La violencia al norte del país ha llegado a puntos tan altos que muchas ciudades se han prohibido a los extranjeros, una de ellas es Torreón, protagonista y escenario del más reciente trabajo de Carlos Velázquez. Las crónicas compiladas en El karma de vivir al norte (Sexto piso, 2013) ofrecen un catálogo de los aconteceres diarios en una de las diez ciudades más violentas del mundo. En sus hojas se narra el temor ante las balaceras diarias, los taxistas sicarios, la densa oscuridad nocturna. A través de la pluma de Velázquez nos acercamos a los picaderos, sin correr el riesgo de ser atacados; tomamos un taxi hacia un destino incierto, con la tranquilidad de no salir heridos al final del viaje; vivimos el drama del futbol, lejos de las heridas que la pasión conlleva.
A lo largo de 194 páginas se nos revelan escenas del mundo criminal intercalado con el vivir de todos aquellos que no pueden renunciar a su ciudad, rostros anónimos de quienes no denuncian sino que adaptan sus vidas a los nuevos dueños de las calles. Lo cotidiano es el miedo, el desconcierto, la fatalidad latente. El ejército lo llena todo de retenes, la frontera ya no es el límite que divide un país de otro sino el dentro y fuera de lo resguardado por el ejército. Las personas se han acostumbrado al aire denso por la pólvora, los muertos que no lamenta el gobierno, los desaparecidos sin reclamar.
Pese a lo arriesgado del proyecto, el libro da la impresión de quedarse a medio camino. Carlos Velázquez inunda las páginas de referencias literarias, musicales y televisivas, siendo éstas últimas las más cercanas a su trabajo. Pese a vivir inmerso en el escenario que sirve a sus palabras, da la impresión de estar viendo algo desde un punto seguro; el propio autor señala que fue escrito frente a la pared del comedor, de espalda a la realidad. Si bien muchas líneas resultan bien logradas gracias a la vertiginosidad del lenguaje que lo caracterizó en sus primeros libros, otros textos parecen no concretarse nunca: son reiterativos, se leen cortados o simulan un fragmento de Breaking Bad o la fotografía de un noticiario cualquiera.

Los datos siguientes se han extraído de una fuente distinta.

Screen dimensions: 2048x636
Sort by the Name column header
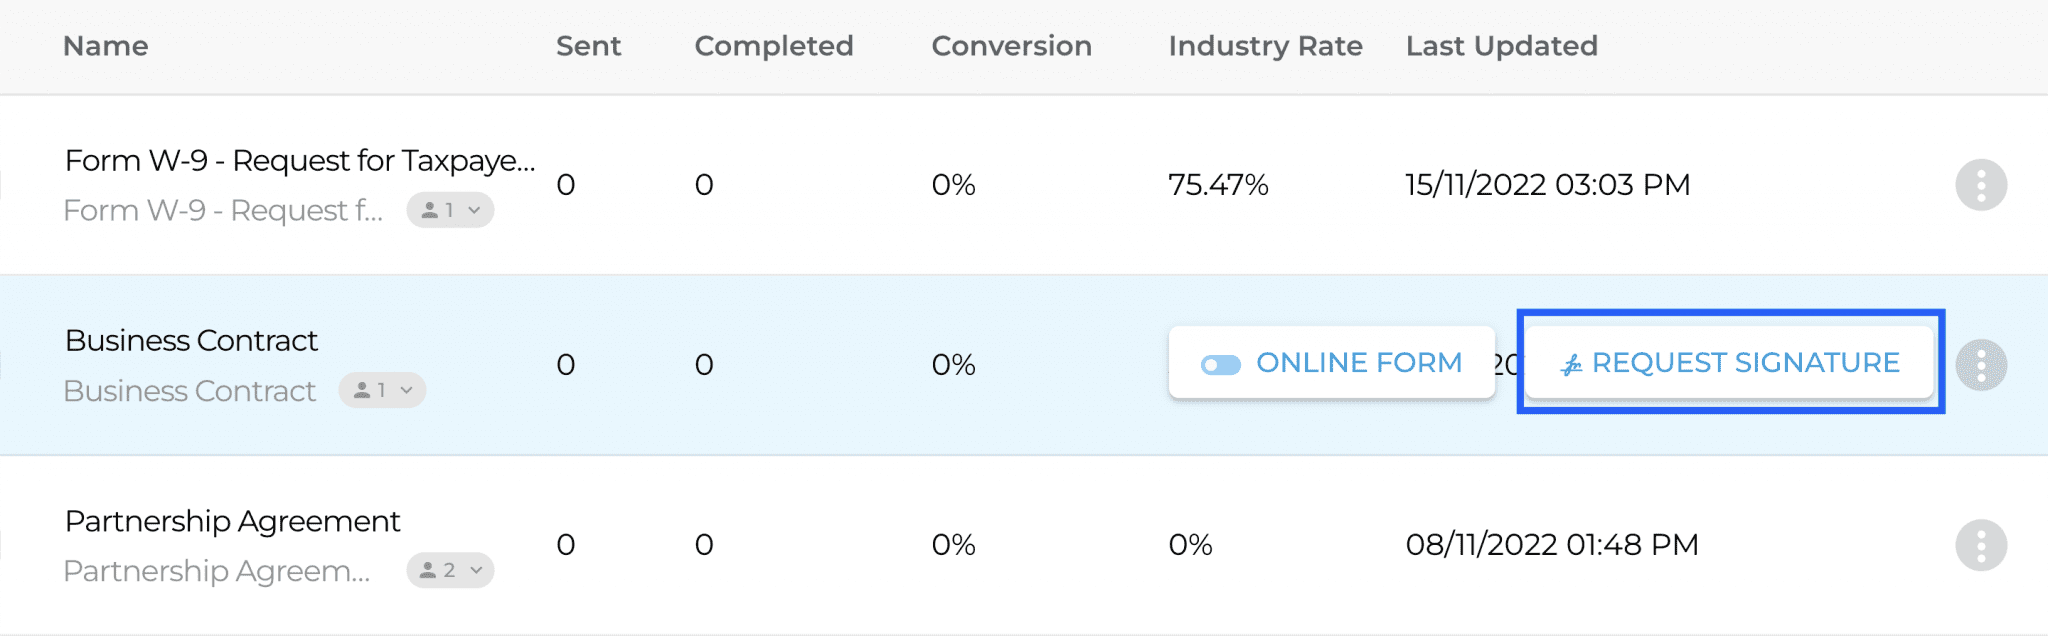tap(106, 46)
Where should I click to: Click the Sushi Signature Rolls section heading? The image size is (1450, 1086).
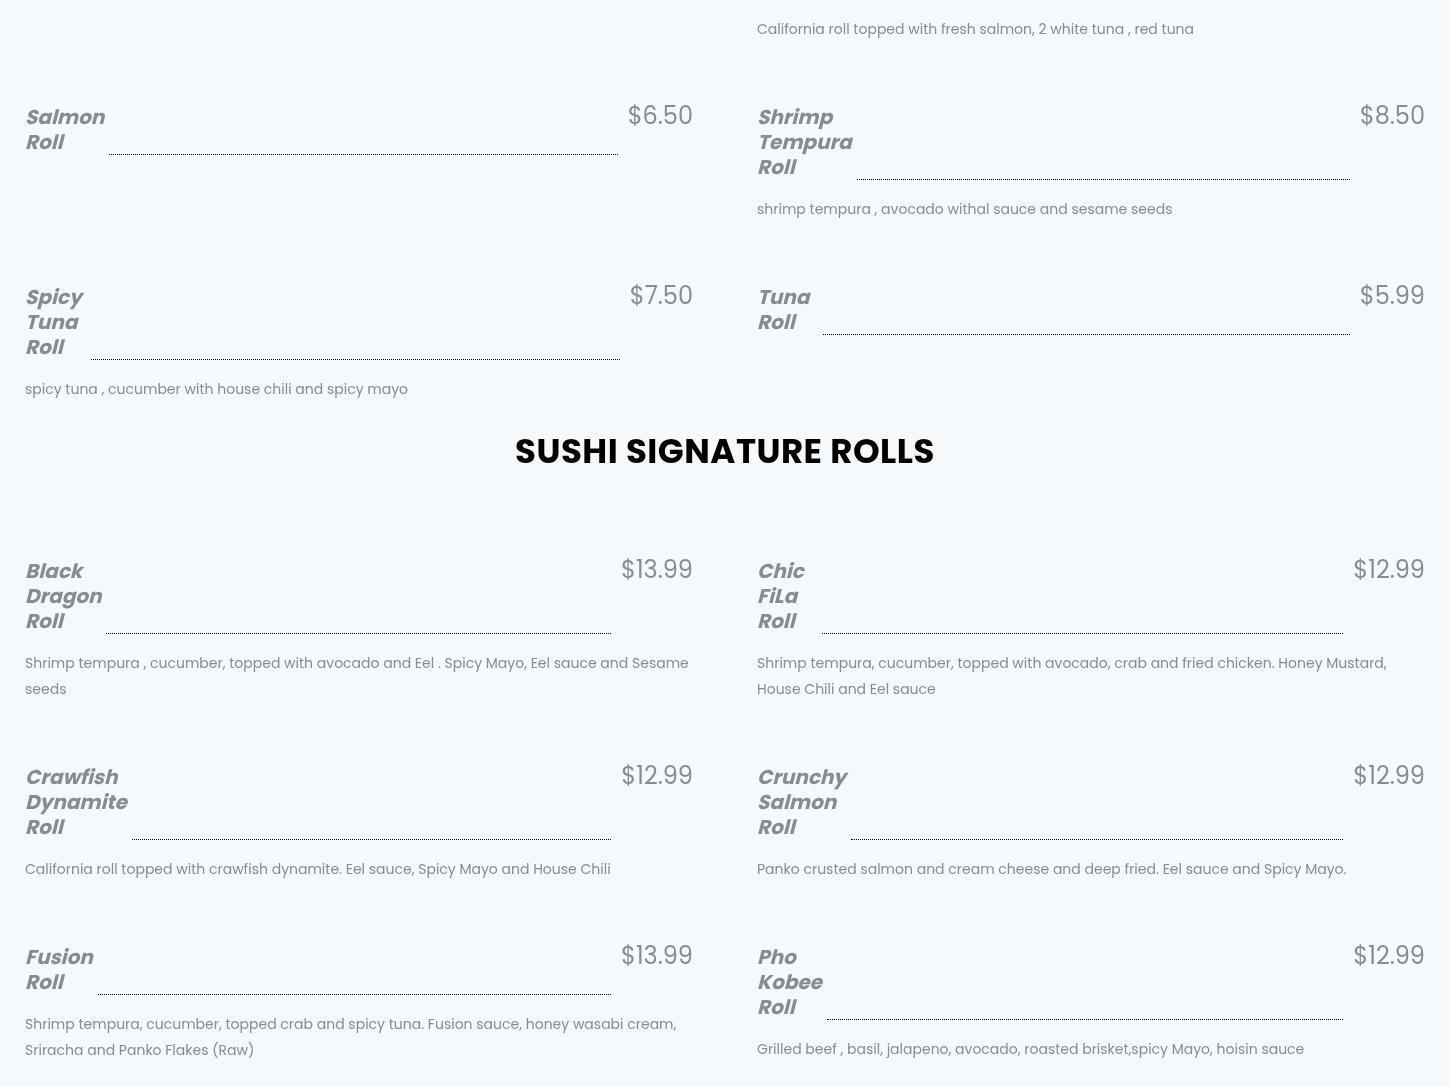[x=724, y=451]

Las últimas entregas de Parra, Páez Varela y Velázquez, dan luz a la desolación interna de quienes poblamos un país deshecho. La desesperanza se hace presente en cada cambio de página, el paso del tiempo se alenta entre más nos acercamos a lo que nos asusta: la violencia irremediable, el sentido de no pertenencia dentro de un país que tampoco nos deja escapar, como si algo halláramos en estas tierras que nos obliga a nunca abandonarlas. Cuento, novela y crónica, insertos en contextos desgarradores, cuya transparencia en algunos casos resulta excesiva, en otros un tanto ingenua. Fragmentos de un presente desarticulado que nos invita a ser leído.